Ellison noted that if content interoperability is to work, IT needs to take a comprehensive approach and must fight the temptation to create one-off solutions that enable only a small portion of content to interoperate.

IDC analysts and experts also examined some key impacts the year will have on mobile consumers, such as advances in mobile advertising and customer segmentation. But one trend can affect both the enterprise and consumer user: location-based services, GPS and navigation. According to IDC, the number of mobile devices to be built with GPS antennae is going to grow, and major players like BlackBerry-maker Research In Motion Ltd. will continue to invest heavily in GPS devices and solutions.

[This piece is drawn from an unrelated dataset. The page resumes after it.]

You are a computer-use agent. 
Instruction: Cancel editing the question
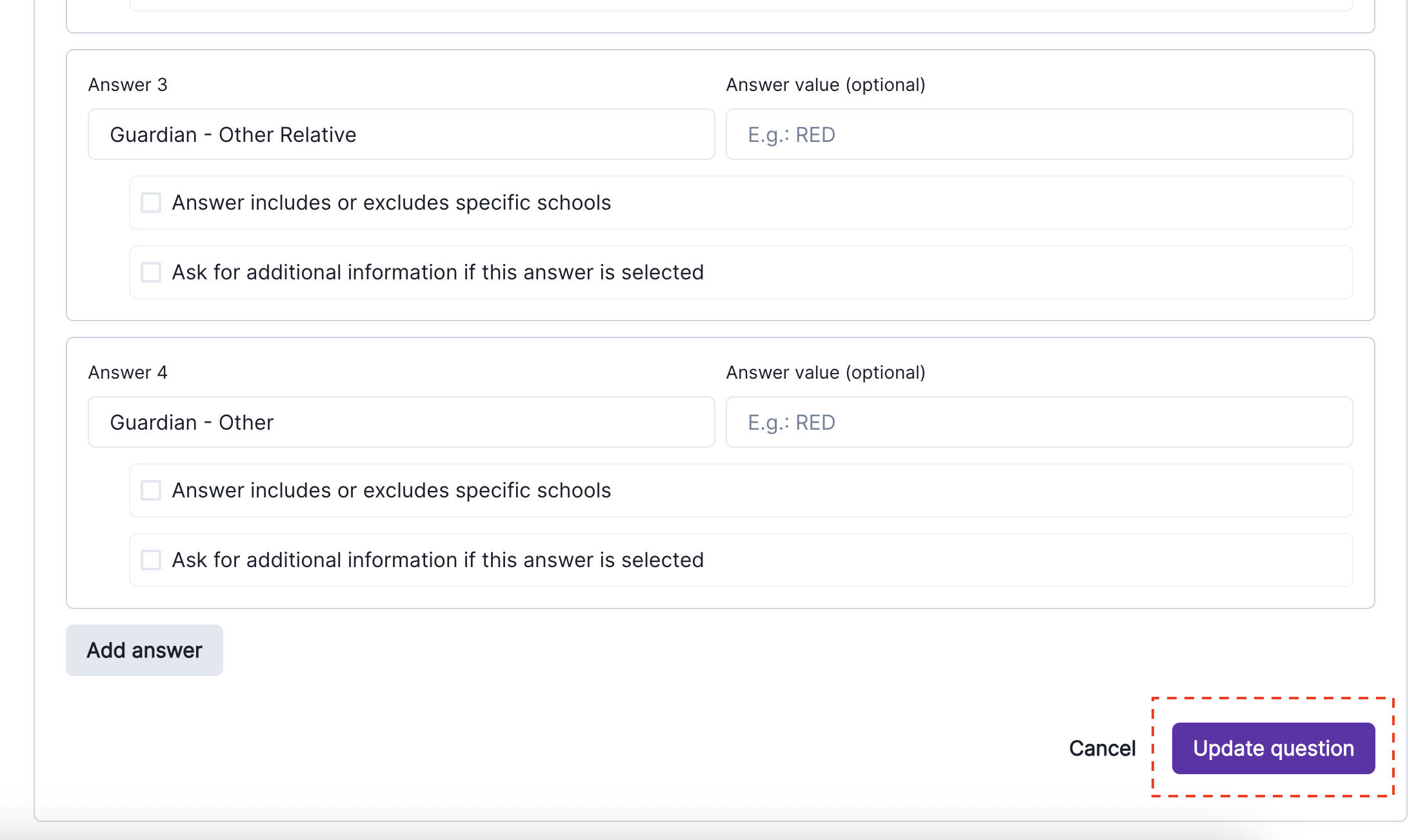click(x=1102, y=748)
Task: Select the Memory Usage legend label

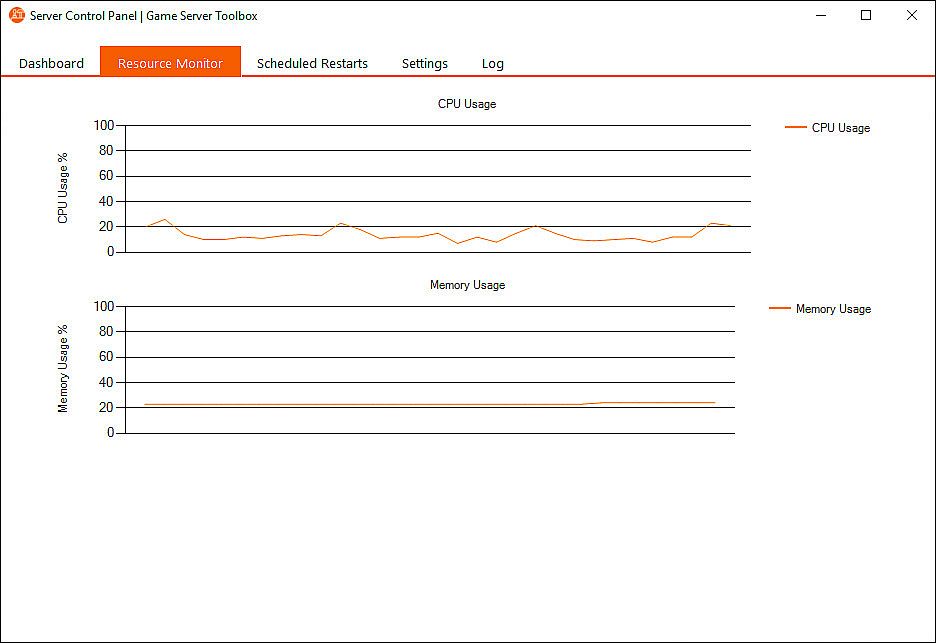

Device makers that straddle both consumer and corporate markets -- Motorola and Nokia, for instance -- will also be bringing out GPS solutions.

Along with built-in GPS, device makers will be wrapping in unified communications technologies, which will give enterprises a wider range of services from their devices, regardless of the device form factor. That, Drake suggests, will offer a more compelling reason for device upgrades.

Mobile enterprise applications will also evolve, Drake said, and grow past simple mobile email into collaborative applications and other applications such as CRM, ERP and supply chain. With a massive jump in mobile applications on the horizon, companies are now looking at mobility as a strategic deployment, he said. Because of that, the mobile application market will top $2 billion this year.

"Organizations are really at a new level of sophistication," Drake said. "We believe they're ready."